CHICAGO, IL (REUTERS).- Portuguese architect Eduardo Souto de Moura is the winner of this year's $100,000
Pritzker Prize for his designs that convey both "power and modesty, bravado and subtlety," the foundation that awards the prize said on Monday.
The honor, often dubbed the
Nobel prize for architecture, was supposed to be announced next month and presented in Washington, D.C., but was prematurely reported by a news outlet, according to a spokesman.
The annual prize, which goes to a living architect, is endowed by the wealthy Chicago-based Pritzker family, majority owners of
Hyatt Hotels Corp and other businesses.
It was first bestowed on American architect Philip Johnson in 1979, and has since been awarded to architects from around the world including Souto de Moura's former teacher Alvaro Siza in 1992.
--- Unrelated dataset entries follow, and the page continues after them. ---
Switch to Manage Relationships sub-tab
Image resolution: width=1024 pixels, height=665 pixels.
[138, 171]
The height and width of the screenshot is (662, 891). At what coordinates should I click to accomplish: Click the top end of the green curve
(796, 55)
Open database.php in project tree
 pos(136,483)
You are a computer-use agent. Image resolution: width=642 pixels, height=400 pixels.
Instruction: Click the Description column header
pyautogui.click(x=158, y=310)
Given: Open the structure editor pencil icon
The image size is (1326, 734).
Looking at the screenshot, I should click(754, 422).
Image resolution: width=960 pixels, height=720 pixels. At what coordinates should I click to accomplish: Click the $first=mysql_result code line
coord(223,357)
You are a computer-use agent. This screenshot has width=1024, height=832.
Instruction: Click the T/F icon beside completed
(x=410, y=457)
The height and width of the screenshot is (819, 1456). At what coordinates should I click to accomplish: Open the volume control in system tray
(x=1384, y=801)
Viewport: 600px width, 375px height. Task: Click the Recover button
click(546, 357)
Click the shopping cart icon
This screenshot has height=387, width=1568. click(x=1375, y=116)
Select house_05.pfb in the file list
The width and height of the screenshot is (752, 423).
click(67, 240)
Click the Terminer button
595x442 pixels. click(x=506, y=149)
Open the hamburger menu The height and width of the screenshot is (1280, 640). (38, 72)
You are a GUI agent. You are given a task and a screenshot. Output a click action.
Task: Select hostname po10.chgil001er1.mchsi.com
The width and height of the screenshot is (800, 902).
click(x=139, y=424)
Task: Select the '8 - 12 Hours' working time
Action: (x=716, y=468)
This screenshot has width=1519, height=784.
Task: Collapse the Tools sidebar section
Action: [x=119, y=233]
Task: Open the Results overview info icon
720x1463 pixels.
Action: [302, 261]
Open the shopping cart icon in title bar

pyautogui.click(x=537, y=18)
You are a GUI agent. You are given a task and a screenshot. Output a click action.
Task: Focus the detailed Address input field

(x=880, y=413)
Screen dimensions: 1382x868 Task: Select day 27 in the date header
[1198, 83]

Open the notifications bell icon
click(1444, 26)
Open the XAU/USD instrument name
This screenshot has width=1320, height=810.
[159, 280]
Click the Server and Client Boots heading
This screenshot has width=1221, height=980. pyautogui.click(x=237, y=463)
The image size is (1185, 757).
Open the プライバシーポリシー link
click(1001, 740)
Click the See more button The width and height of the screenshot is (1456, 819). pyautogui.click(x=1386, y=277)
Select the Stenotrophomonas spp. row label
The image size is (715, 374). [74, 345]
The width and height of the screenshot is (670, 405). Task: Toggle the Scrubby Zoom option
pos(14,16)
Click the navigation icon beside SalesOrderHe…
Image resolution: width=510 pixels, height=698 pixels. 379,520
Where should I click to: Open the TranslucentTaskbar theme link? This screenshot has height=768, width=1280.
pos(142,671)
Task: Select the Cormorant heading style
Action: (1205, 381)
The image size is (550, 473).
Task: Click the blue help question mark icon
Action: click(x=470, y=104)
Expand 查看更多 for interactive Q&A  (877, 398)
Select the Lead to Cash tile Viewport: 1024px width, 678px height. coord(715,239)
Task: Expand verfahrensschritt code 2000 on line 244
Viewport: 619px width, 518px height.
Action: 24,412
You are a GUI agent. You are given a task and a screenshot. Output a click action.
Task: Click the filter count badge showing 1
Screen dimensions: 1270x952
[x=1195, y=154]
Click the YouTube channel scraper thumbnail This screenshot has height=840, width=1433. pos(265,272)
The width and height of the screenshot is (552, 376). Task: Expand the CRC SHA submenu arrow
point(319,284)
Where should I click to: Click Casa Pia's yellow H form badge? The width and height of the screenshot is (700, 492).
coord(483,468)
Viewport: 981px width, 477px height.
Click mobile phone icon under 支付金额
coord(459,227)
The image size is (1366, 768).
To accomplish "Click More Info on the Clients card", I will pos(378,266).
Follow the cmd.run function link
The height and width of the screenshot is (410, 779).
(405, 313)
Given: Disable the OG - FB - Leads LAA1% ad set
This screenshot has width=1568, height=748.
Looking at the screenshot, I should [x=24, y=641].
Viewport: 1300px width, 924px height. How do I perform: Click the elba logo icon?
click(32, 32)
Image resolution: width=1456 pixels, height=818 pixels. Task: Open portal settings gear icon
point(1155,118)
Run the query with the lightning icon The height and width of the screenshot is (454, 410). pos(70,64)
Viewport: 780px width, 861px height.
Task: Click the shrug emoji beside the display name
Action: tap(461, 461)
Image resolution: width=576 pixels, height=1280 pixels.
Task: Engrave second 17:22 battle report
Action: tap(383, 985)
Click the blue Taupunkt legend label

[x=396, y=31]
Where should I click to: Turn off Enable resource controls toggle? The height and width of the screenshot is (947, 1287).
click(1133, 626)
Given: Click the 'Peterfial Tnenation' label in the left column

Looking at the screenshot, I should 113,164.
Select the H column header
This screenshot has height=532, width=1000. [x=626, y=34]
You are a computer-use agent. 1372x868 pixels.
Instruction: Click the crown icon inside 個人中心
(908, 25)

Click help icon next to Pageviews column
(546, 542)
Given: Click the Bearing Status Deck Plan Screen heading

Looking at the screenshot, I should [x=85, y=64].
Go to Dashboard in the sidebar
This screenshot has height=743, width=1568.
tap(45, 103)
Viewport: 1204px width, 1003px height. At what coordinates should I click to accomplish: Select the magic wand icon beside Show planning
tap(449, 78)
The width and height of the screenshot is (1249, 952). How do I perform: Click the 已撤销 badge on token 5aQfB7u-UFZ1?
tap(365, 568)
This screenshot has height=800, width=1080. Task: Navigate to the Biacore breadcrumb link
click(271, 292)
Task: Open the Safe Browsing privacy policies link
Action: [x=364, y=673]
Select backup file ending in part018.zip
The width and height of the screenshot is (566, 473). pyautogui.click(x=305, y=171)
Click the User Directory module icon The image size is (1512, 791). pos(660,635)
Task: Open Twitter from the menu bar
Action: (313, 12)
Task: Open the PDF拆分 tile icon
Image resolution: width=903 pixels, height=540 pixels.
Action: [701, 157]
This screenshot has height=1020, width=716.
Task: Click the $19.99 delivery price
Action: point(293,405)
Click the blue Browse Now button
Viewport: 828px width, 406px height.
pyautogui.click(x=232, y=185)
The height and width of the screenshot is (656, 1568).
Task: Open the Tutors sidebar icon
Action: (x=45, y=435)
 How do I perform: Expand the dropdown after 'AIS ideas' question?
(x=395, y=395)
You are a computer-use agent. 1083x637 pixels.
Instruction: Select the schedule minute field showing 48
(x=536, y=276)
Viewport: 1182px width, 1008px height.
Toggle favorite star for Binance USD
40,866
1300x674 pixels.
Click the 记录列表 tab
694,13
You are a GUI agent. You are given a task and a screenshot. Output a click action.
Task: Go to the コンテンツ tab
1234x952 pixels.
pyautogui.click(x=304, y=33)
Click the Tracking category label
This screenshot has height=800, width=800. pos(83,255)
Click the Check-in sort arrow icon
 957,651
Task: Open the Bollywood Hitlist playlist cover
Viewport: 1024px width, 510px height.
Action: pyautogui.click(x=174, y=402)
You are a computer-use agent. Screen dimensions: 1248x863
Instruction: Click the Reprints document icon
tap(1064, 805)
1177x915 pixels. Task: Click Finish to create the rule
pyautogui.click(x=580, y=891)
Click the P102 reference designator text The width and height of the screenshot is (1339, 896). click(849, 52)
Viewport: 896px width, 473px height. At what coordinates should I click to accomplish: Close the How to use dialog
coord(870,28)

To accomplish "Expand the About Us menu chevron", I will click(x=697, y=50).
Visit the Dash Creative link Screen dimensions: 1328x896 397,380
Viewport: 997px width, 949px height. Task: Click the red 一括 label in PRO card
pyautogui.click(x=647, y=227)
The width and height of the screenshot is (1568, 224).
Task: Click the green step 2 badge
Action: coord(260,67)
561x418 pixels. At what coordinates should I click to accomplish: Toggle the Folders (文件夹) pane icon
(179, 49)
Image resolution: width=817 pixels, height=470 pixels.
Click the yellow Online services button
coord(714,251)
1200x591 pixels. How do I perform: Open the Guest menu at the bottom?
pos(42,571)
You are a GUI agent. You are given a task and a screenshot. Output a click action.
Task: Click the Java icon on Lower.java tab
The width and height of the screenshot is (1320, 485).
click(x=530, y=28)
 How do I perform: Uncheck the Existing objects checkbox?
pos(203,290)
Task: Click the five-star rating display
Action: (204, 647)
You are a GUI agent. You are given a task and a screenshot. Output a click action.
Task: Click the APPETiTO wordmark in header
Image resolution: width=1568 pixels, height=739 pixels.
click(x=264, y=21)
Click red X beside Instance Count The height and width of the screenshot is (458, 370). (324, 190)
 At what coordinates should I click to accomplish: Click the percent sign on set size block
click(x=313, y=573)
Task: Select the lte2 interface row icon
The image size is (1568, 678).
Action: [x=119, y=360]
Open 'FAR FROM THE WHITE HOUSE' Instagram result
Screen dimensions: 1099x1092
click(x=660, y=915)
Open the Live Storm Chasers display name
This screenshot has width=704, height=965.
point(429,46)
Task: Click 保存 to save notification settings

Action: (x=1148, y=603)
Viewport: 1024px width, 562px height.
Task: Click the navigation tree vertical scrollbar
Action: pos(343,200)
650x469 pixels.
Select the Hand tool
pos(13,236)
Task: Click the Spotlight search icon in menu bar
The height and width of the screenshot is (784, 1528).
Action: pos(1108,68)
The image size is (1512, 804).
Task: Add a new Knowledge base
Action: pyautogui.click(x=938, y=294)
"The fact that this is the second time a Portuguese architect has been chosen makes it even more important," Souto de Moura, 58, said in a statement issued by the foundation.
Among the Souto de Moura's Portuguese projects are a soaring stadium in Braga, the Burgo Tower in Porto, a convent restored as an inn in Amares, a subway in Porto, the Paula Rego Museum in Cascais, as well as shopping centers, schools, art galleries, homes and a cinema.
Most of the Porto-based architect's designs are in Portugal, but some have been built in Spain, Italy, Germany, the United Kingdom, and Switzerland.
"During the past three decades, Eduardo Souto de Moura has produced a body of work that is of our time but also carries echoes of architectural traditions," Lord Peter Palumbo, the prize jury chairman, said in the statement.
"His buildings have a unique ability to convey seemingly conflicting characteristics -- power and modesty, bravado and subtlety, bold public authority and a sense of intimacy -- at the same time," he said.
Among influences cited for his work are the sleek, spare designs of Mies van der Rohe, with his angular constructions employing granite, wood, marble, brick, steel, concrete -- sometimes in unexpected colors.
The granite face of a mountainside -- created with precise explosions with the detritus crushed for concrete -- forms one end of the stadium in Braga, which the Pritzker jury commended as "muscular, monumental and very much at home within its powerful landscape."